## Problem
Once you reach the line that contains "Given: Click the", retype it and every line after it exactly, ending with the last line of the entries.

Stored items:
────────────────────────────────────────
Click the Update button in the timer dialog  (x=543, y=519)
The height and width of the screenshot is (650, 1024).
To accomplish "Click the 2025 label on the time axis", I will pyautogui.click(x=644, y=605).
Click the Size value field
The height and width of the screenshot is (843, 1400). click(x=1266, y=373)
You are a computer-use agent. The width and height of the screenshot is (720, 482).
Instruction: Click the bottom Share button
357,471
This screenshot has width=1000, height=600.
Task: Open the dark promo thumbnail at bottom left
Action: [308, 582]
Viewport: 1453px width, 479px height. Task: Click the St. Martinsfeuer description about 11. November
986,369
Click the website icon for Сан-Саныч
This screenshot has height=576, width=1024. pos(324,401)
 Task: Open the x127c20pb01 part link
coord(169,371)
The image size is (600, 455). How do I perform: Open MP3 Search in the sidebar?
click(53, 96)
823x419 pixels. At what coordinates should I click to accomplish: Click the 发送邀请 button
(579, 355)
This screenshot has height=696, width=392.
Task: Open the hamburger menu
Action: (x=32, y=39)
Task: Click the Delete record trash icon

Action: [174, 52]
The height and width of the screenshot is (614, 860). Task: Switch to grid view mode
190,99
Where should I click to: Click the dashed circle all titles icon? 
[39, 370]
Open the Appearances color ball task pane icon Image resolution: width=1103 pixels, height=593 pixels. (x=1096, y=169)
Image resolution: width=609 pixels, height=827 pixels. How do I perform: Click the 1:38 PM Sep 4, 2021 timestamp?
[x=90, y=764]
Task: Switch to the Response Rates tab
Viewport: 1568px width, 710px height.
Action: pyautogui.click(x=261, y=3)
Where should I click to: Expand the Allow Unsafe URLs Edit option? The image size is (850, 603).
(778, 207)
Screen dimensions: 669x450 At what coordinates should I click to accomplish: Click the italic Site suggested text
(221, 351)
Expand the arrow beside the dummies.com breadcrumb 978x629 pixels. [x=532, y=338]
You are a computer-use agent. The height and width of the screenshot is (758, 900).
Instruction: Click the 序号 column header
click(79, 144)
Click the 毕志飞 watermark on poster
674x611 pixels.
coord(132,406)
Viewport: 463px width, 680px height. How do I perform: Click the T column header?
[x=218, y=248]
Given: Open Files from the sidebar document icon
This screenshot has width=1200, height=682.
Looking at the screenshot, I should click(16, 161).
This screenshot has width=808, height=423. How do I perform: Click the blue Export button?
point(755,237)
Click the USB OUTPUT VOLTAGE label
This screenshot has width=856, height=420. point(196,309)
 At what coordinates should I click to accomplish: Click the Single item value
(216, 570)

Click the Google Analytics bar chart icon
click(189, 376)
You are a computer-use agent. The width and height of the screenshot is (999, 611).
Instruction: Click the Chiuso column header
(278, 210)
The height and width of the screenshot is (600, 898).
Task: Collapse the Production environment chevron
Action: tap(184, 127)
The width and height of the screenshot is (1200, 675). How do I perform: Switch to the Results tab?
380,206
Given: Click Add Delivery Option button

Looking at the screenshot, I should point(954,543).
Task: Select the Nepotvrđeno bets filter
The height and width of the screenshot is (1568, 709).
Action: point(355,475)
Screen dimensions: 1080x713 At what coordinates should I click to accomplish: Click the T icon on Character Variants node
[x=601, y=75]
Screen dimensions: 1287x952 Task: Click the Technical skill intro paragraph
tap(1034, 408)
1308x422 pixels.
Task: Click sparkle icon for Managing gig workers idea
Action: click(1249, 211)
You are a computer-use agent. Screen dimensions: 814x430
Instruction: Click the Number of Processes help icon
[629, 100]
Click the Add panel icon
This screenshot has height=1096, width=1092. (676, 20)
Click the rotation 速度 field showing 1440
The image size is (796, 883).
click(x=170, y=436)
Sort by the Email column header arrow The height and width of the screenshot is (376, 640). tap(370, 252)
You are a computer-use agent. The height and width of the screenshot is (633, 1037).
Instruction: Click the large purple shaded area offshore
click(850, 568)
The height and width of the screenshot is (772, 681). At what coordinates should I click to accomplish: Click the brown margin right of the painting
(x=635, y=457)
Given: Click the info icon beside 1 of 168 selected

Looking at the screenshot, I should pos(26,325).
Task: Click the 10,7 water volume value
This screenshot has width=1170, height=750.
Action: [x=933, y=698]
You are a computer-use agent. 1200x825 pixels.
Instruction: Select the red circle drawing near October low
────────────────────────────────────────
## Response to this task
Given: Click the info icon beside 1 of 168 selected

Looking at the screenshot, I should pos(26,325).
Task: Click the 10,7 water volume value
This screenshot has width=1170, height=750.
Action: [x=933, y=698]
You are a computer-use agent. 1200x825 pixels.
Instruction: Select the red circle drawing near October low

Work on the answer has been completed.